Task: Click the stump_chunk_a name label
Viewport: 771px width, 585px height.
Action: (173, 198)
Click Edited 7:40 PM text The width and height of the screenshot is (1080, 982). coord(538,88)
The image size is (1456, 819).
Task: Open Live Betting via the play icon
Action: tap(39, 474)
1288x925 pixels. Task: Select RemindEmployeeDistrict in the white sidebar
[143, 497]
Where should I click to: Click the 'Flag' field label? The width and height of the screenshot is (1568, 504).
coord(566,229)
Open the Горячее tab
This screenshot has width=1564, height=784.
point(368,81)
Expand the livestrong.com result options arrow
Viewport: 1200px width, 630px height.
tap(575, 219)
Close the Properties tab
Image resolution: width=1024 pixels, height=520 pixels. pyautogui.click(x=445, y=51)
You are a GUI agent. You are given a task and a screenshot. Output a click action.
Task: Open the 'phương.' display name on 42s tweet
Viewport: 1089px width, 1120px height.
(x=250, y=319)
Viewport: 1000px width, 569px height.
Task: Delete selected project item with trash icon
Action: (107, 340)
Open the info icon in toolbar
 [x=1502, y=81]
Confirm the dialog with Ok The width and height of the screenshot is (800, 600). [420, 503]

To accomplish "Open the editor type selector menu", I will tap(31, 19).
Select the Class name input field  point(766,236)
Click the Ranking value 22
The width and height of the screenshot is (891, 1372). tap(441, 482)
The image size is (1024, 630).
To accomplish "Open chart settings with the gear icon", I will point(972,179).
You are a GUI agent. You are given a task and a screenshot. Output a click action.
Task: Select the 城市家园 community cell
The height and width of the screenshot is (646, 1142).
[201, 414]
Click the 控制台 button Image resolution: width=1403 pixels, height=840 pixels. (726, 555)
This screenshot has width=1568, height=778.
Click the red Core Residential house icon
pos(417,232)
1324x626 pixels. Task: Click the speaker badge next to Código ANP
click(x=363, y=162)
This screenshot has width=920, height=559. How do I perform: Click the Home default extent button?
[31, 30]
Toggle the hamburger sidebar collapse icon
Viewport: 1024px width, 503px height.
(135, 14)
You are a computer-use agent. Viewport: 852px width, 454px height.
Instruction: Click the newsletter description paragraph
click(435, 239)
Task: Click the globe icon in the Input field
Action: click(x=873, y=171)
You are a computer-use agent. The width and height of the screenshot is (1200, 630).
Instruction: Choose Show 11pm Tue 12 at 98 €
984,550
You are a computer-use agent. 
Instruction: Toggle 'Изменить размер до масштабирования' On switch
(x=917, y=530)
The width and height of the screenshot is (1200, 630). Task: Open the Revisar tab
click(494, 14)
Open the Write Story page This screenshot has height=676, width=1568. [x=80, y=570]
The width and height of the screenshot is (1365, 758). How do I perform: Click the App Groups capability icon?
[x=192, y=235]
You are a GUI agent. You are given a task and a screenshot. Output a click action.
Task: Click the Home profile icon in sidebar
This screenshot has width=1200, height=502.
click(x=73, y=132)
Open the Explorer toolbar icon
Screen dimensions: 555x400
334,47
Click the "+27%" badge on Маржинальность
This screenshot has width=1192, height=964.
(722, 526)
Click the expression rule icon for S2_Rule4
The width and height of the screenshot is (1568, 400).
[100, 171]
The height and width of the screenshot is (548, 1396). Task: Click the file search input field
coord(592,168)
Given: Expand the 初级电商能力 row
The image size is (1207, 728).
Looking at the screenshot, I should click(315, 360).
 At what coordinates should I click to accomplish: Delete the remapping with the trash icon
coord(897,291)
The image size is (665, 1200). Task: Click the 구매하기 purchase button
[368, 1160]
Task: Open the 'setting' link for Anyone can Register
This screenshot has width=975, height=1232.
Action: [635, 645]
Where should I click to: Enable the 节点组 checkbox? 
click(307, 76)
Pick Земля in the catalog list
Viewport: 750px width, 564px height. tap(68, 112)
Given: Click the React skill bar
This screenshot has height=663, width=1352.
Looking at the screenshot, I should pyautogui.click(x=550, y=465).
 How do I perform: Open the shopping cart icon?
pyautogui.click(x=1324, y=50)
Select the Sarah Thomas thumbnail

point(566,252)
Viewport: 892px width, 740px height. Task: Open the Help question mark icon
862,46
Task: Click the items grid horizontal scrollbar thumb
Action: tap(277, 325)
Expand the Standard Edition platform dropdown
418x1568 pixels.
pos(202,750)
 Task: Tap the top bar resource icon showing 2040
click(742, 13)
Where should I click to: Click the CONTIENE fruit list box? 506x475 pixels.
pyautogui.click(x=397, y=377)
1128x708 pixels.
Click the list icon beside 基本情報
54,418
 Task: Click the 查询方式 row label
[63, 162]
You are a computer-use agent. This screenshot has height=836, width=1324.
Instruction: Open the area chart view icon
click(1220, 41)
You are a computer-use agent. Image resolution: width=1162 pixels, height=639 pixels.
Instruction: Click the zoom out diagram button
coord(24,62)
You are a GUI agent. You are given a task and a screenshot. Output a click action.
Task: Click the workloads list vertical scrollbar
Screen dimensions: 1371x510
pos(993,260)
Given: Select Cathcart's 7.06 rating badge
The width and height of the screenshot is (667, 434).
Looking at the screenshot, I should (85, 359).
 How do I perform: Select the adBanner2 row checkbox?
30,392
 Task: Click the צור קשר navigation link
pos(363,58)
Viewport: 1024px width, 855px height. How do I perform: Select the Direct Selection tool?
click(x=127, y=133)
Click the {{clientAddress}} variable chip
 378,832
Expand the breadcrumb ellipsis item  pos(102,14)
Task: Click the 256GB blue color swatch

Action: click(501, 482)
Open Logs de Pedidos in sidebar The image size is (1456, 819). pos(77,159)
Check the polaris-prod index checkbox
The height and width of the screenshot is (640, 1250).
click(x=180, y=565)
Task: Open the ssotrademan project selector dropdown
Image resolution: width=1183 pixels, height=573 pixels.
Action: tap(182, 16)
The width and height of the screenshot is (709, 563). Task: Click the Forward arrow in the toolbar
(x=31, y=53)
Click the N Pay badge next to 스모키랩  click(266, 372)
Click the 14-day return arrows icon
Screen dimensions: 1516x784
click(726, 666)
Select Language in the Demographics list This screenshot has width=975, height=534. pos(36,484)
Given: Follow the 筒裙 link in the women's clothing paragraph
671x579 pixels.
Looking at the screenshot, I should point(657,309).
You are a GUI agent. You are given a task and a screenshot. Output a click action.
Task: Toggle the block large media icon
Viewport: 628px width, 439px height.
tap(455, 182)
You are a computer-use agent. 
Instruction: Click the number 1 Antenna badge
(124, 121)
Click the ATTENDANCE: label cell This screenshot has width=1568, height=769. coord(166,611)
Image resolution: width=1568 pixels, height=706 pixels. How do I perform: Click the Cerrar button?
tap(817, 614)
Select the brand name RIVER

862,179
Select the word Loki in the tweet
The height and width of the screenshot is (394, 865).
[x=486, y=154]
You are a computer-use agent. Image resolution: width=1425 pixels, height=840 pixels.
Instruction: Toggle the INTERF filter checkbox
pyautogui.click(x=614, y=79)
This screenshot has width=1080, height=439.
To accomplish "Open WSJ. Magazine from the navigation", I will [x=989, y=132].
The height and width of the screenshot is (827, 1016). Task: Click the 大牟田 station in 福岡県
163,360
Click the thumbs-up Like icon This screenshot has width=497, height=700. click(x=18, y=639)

•••••

» INSTRUCTIONS FOR THE TASK:
Each record must be copied out exactly and in full.

» OUTPUT FOR THIS EXERCISE:
Task: Click the stump_chunk_a name label
Viewport: 771px width, 585px height.
Action: (173, 198)
Click Edited 7:40 PM text The width and height of the screenshot is (1080, 982). coord(538,88)
The image size is (1456, 819).
Task: Open Live Betting via the play icon
Action: tap(39, 474)
1288x925 pixels. Task: Select RemindEmployeeDistrict in the white sidebar
[143, 497]
Where should I click to: Click the 'Flag' field label? The width and height of the screenshot is (1568, 504).
coord(566,229)
Open the Горячее tab
This screenshot has width=1564, height=784.
point(368,81)
Expand the livestrong.com result options arrow
Viewport: 1200px width, 630px height.
tap(575, 219)
Close the Properties tab
Image resolution: width=1024 pixels, height=520 pixels. pyautogui.click(x=445, y=51)
You are a GUI agent. You are given a task and a screenshot. Output a click action.
Task: Open the 'phương.' display name on 42s tweet
Viewport: 1089px width, 1120px height.
(x=250, y=319)
Viewport: 1000px width, 569px height.
Task: Delete selected project item with trash icon
Action: (107, 340)
Open the info icon in toolbar
 [x=1502, y=81]
Confirm the dialog with Ok The width and height of the screenshot is (800, 600). [420, 503]

To accomplish "Open the editor type selector menu", I will tap(31, 19).
Select the Class name input field  point(766,236)
Click the Ranking value 22
The width and height of the screenshot is (891, 1372). tap(441, 482)
The image size is (1024, 630).
To accomplish "Open chart settings with the gear icon", I will point(972,179).
You are a GUI agent. You are given a task and a screenshot. Output a click action.
Task: Select the 城市家园 community cell
The height and width of the screenshot is (646, 1142).
[201, 414]
Click the 控制台 button Image resolution: width=1403 pixels, height=840 pixels. (726, 555)
This screenshot has width=1568, height=778.
Click the red Core Residential house icon
pos(417,232)
1324x626 pixels. Task: Click the speaker badge next to Código ANP
click(x=363, y=162)
This screenshot has width=920, height=559. How do I perform: Click the Home default extent button?
[31, 30]
Toggle the hamburger sidebar collapse icon
Viewport: 1024px width, 503px height.
(135, 14)
You are a computer-use agent. Viewport: 852px width, 454px height.
Instruction: Click the newsletter description paragraph
click(435, 239)
Task: Click the globe icon in the Input field
Action: click(x=873, y=171)
You are a computer-use agent. The width and height of the screenshot is (1200, 630).
Instruction: Choose Show 11pm Tue 12 at 98 €
984,550
You are a computer-use agent. 
Instruction: Toggle 'Изменить размер до масштабирования' On switch
(x=917, y=530)
The width and height of the screenshot is (1200, 630). Task: Open the Revisar tab
click(494, 14)
Open the Write Story page This screenshot has height=676, width=1568. [x=80, y=570]
The width and height of the screenshot is (1365, 758). How do I perform: Click the App Groups capability icon?
[x=192, y=235]
You are a GUI agent. You are given a task and a screenshot. Output a click action.
Task: Click the Home profile icon in sidebar
This screenshot has width=1200, height=502.
click(x=73, y=132)
Open the Explorer toolbar icon
Screen dimensions: 555x400
334,47
Click the "+27%" badge on Маржинальность
This screenshot has width=1192, height=964.
(722, 526)
Click the expression rule icon for S2_Rule4
The width and height of the screenshot is (1568, 400).
[100, 171]
The height and width of the screenshot is (548, 1396). Task: Click the file search input field
coord(592,168)
Given: Expand the 初级电商能力 row
The image size is (1207, 728).
Looking at the screenshot, I should click(315, 360).
 At what coordinates should I click to accomplish: Delete the remapping with the trash icon
coord(897,291)
The image size is (665, 1200). Task: Click the 구매하기 purchase button
[368, 1160]
Task: Open the 'setting' link for Anyone can Register
This screenshot has width=975, height=1232.
Action: [635, 645]
Where should I click to: Enable the 节点组 checkbox? 
click(307, 76)
Pick Земля in the catalog list
Viewport: 750px width, 564px height. tap(68, 112)
Given: Click the React skill bar
This screenshot has height=663, width=1352.
Looking at the screenshot, I should pyautogui.click(x=550, y=465).
 How do I perform: Open the shopping cart icon?
pyautogui.click(x=1324, y=50)
Select the Sarah Thomas thumbnail

point(566,252)
Viewport: 892px width, 740px height. Task: Open the Help question mark icon
862,46
Task: Click the items grid horizontal scrollbar thumb
Action: tap(277, 325)
Expand the Standard Edition platform dropdown
418x1568 pixels.
pos(202,750)
 Task: Tap the top bar resource icon showing 2040
click(742, 13)
Where should I click to: Click the CONTIENE fruit list box? 506x475 pixels.
pyautogui.click(x=397, y=377)
1128x708 pixels.
Click the list icon beside 基本情報
54,418
 Task: Click the 查询方式 row label
[63, 162]
You are a computer-use agent. This screenshot has height=836, width=1324.
Instruction: Open the area chart view icon
click(1220, 41)
You are a computer-use agent. Image resolution: width=1162 pixels, height=639 pixels.
Instruction: Click the zoom out diagram button
coord(24,62)
You are a GUI agent. You are given a task and a screenshot. Output a click action.
Task: Click the workloads list vertical scrollbar
Screen dimensions: 1371x510
pos(993,260)
Given: Select Cathcart's 7.06 rating badge
The width and height of the screenshot is (667, 434).
Looking at the screenshot, I should (85, 359).
 How do I perform: Select the adBanner2 row checkbox?
30,392
 Task: Click the צור קשר navigation link
pos(363,58)
Viewport: 1024px width, 855px height. How do I perform: Select the Direct Selection tool?
click(x=127, y=133)
Click the {{clientAddress}} variable chip
 378,832
Expand the breadcrumb ellipsis item  pos(102,14)
Task: Click the 256GB blue color swatch

Action: click(501, 482)
Open Logs de Pedidos in sidebar The image size is (1456, 819). pos(77,159)
Check the polaris-prod index checkbox
The height and width of the screenshot is (640, 1250).
click(x=180, y=565)
Task: Open the ssotrademan project selector dropdown
Image resolution: width=1183 pixels, height=573 pixels.
Action: tap(182, 16)
The width and height of the screenshot is (709, 563). Task: Click the Forward arrow in the toolbar
(x=31, y=53)
Click the N Pay badge next to 스모키랩  click(266, 372)
Click the 14-day return arrows icon
Screen dimensions: 1516x784
click(726, 666)
Select Language in the Demographics list This screenshot has width=975, height=534. pos(36,484)
Given: Follow the 筒裙 link in the women's clothing paragraph
671x579 pixels.
Looking at the screenshot, I should point(657,309).
You are a GUI agent. You are given a task and a screenshot. Output a click action.
Task: Toggle the block large media icon
Viewport: 628px width, 439px height.
tap(455, 182)
You are a computer-use agent. 
Instruction: Click the number 1 Antenna badge
(124, 121)
Click the ATTENDANCE: label cell This screenshot has width=1568, height=769. coord(166,611)
Image resolution: width=1568 pixels, height=706 pixels. How do I perform: Click the Cerrar button?
tap(817, 614)
Select the brand name RIVER

862,179
Select the word Loki in the tweet
The height and width of the screenshot is (394, 865).
[x=486, y=154]
You are a computer-use agent. Image resolution: width=1425 pixels, height=840 pixels.
Instruction: Toggle the INTERF filter checkbox
pyautogui.click(x=614, y=79)
This screenshot has width=1080, height=439.
To accomplish "Open WSJ. Magazine from the navigation", I will [x=989, y=132].
The height and width of the screenshot is (827, 1016). Task: Click the 大牟田 station in 福岡県
163,360
Click the thumbs-up Like icon This screenshot has width=497, height=700. click(x=18, y=639)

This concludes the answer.